Kennedy breathed new life into the treaty negotiations with his historic address in June 1963, often considered his best speech after his Inaugural. (The basic themes were sounded in fact in that Inaugural.) The treaty proved unexpectedly popular, and Kennedy milked public support and also called in some crucial favors to see it ratified in the US Senate, which was in some ways more difficult than getting the USSR to sign it.

Then the evening after that landmark speech, he made another one--a television address, scheduled at the last minute, in which he announced his Civil Rights bill, the most sweeping in history.  He would not live to see it passed, but eventually two bills including the Voting Rights Act would become law.

The seeds continued to be sown until the end. Thurston Clarke's 2013 counterpart book, JFK's Last Hundred Days, uses facts gathered during decades of historical research and reportage to flesh out and at times reveal some of the dramatic accomplishments of Kennedy's last months, which included securing the Test Ban Treaty ratification.

Clarke makes a convincing case that JFK's horror of war and suspicion of military brass that began with his experiences in World War II, were paramount.  Some of the most prominent military leaders were pressuring him to launch a preemptive nuclear strike against the Soviet Union in late 1963, when US missile superiority was at its height.  The Test Ban Treaty was even more crucial because of this pressure.

Still, the forces within the government opposing him, particular on military matters and policy regarding the Soviets, were known to simply not carry out his orders.  This included the failure to send the response that Kennedy wrote to the Soviet premier's friendly letter, and disregarding his order to close obsolete missile bases in Turkey that later became a point of conflict during the Cuban Missile Crisis.

March on Washington leaders with JFK immediately afterwards
In an important nuance often overlooked, the timing of the August 1963 March on Washington for Jobs and Freedom was to support JFK's Civil Rights bill, and President Kennedy supported the march.  He considered going, decided against it and immediately regretted not participating (Clarke writes.)  But he happily hosted the March's leaders in the White House immediately afterwards, greeting Martin Luther King, Jr. with the words "I have a dream."

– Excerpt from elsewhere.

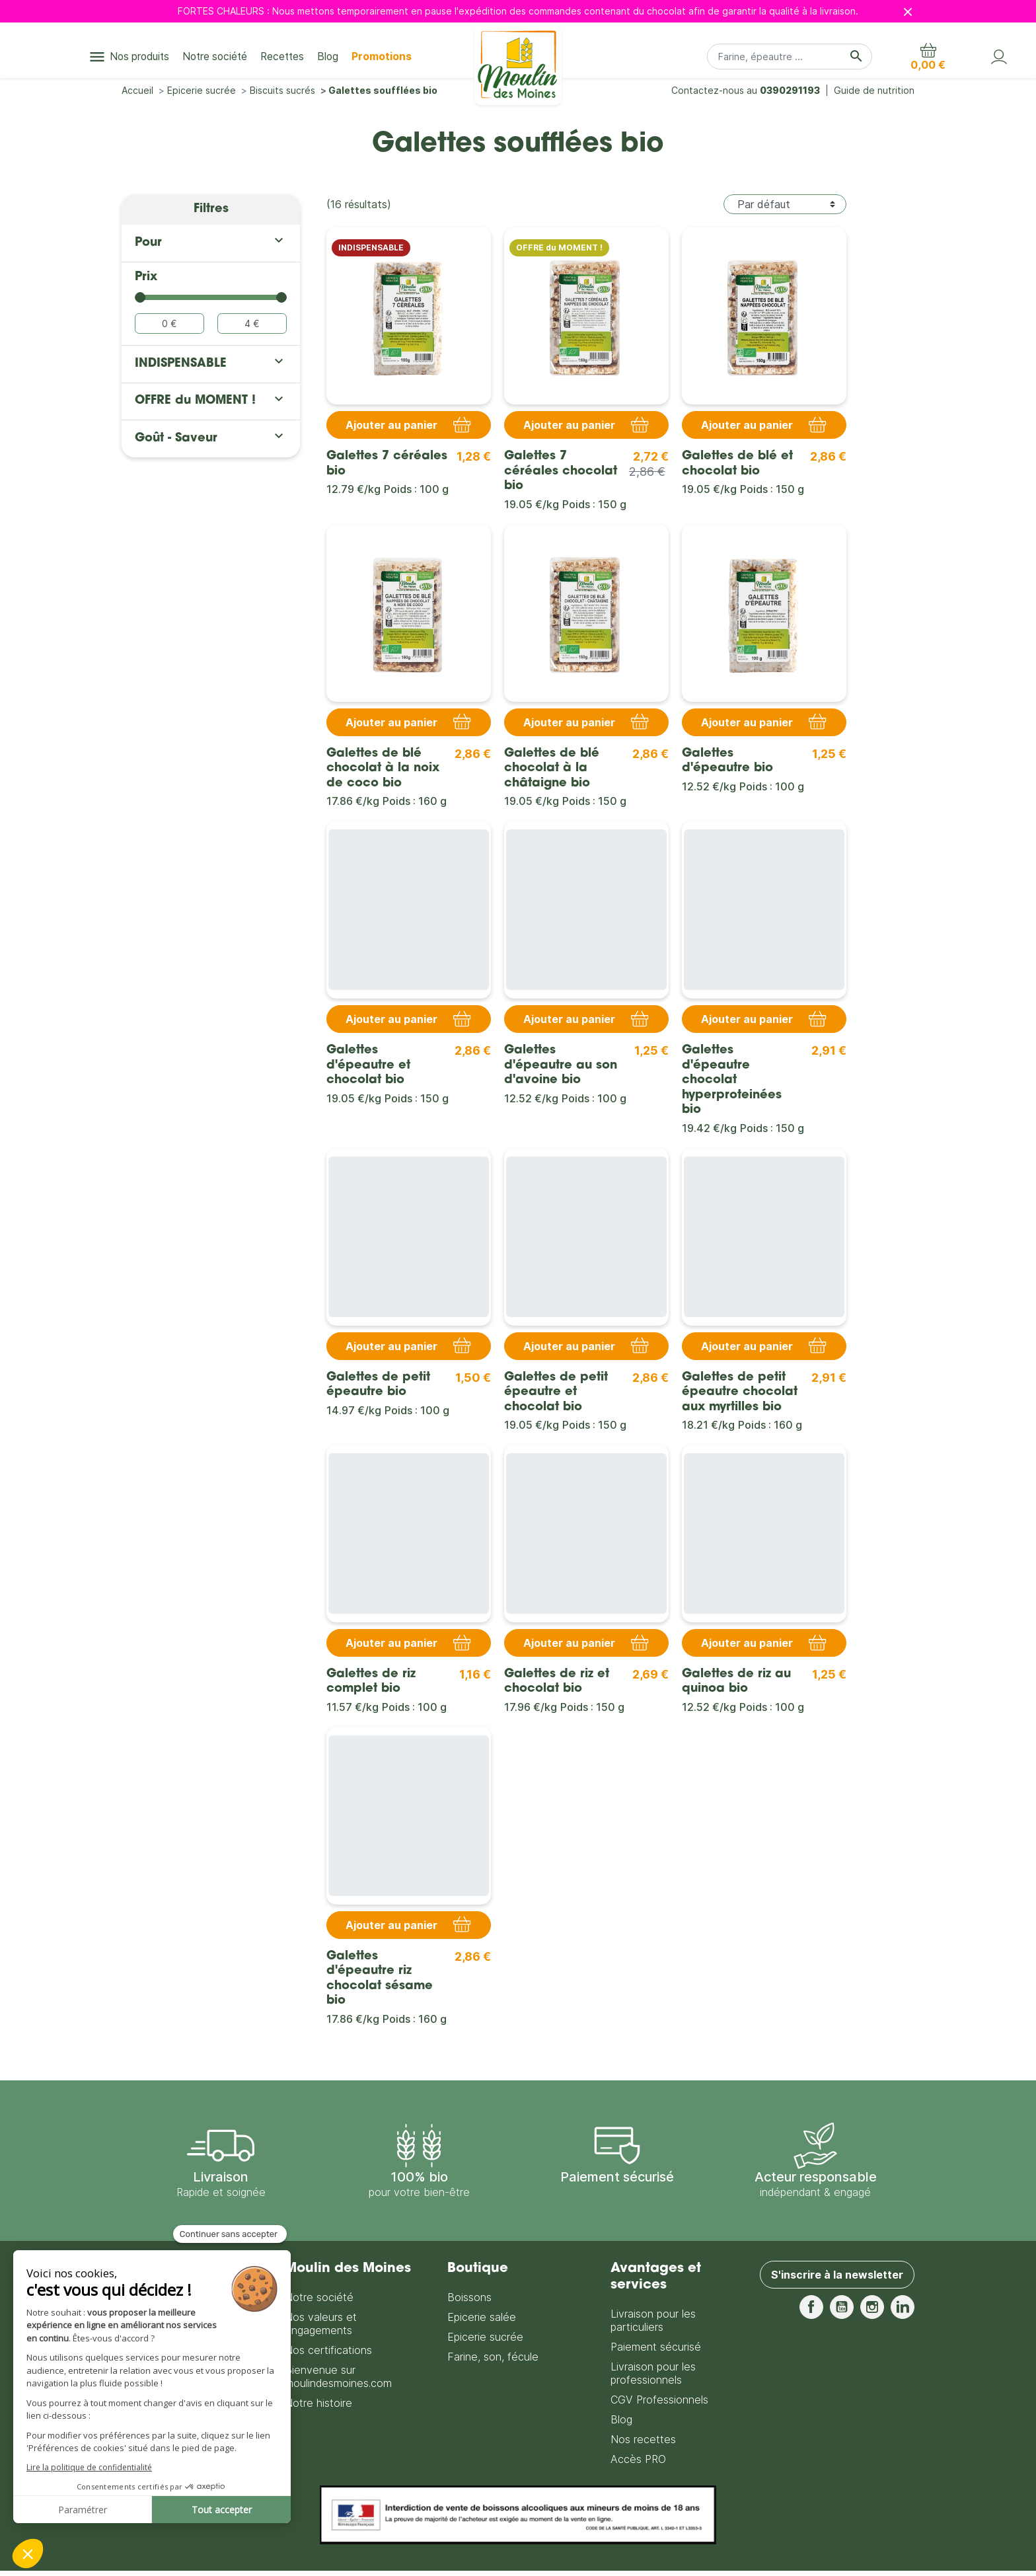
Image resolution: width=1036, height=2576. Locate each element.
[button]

There were smaller seeds sown as well in these last months.  He had ordered a report on how equality in hiring for women in the federal government and the private sector could be encouraged, and he spoke at the presentation of the report, despite being (in Clarke's terms) a male chauvinist through and through.

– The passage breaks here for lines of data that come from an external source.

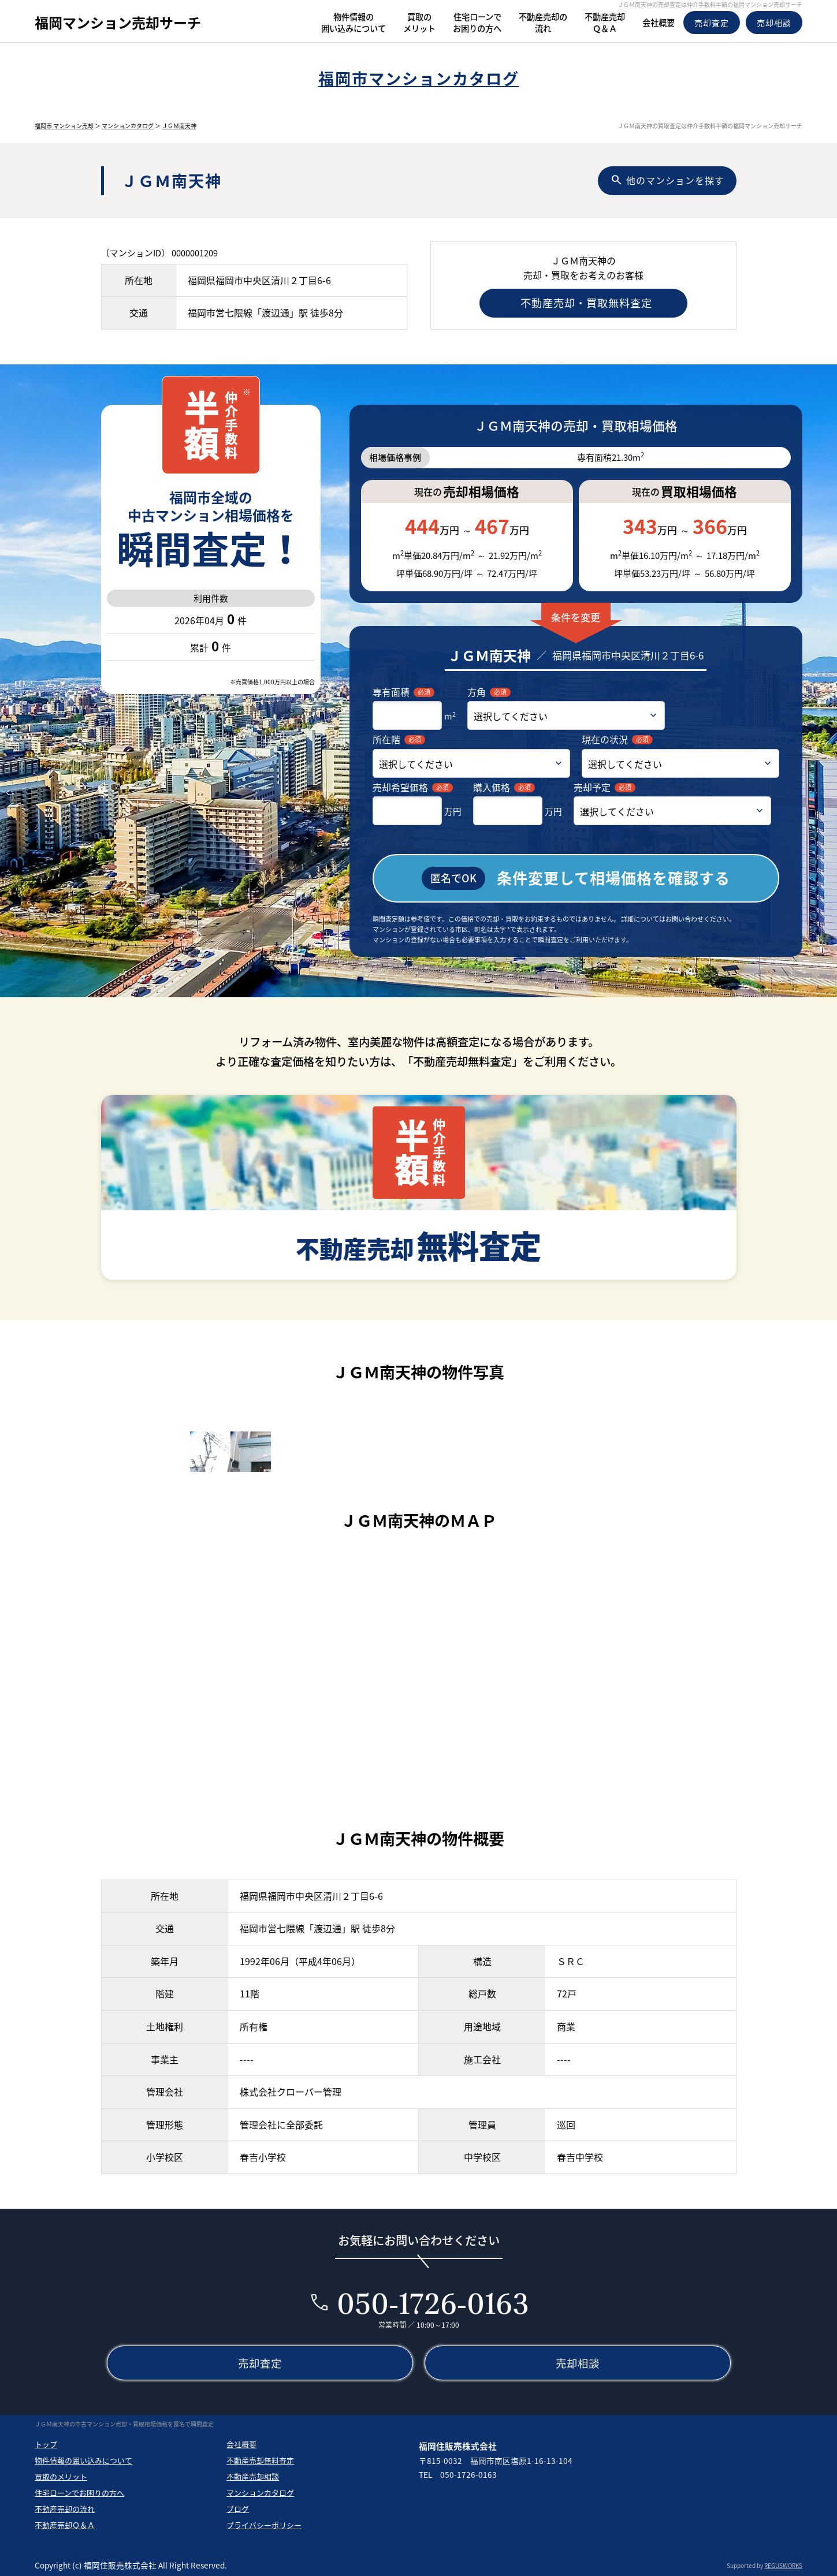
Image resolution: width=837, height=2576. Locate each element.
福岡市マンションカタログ (418, 78)
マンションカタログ (128, 125)
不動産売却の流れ (65, 2507)
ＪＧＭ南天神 (179, 125)
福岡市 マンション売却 (64, 125)
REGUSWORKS (783, 2563)
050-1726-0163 (433, 2301)
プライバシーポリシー (264, 2523)
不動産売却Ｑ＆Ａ (65, 2523)
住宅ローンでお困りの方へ (79, 2490)
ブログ (237, 2507)
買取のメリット (61, 2474)
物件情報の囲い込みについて (83, 2458)
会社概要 (241, 2442)
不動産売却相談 (252, 2474)
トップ (46, 2442)
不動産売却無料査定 (260, 2458)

He also took affirmative action of another sort by appointing the first Italian American and the first Polish American to the cabinet.  He was criticized for doing so as base politics, not taking into account "Kennedy's determination to make it easier for other ethnic groups to walk through the door that his election had kicked open," as Clarke writes.  For Kennedy was the first Catholic to be President, and the first Irish American.

Clarke noted that these appointments of individuals from immigrant groups of a few generations past came at the same time as Kennedy (who'd authored a short book called A Nation of Immigrants and had sponsored bills expanding immigration as a Senator) had submitted to Congress an immigration bill that summer that promised "the most radical transformation of U.S. immigration laws in almost half a century."

Kennedy had argued for the end of discriminatory national quotas.  An immigration bill passed in 1965 (with the support of Senator Ted Kennedy),  that came significantly close to this goal, and effectively dumped the discrimination in favor of northern European immigrants that had been US policy since 1920.  Apart from issues of illegal immigration, this provision alone added to the diversity of immigrants and the country ever since.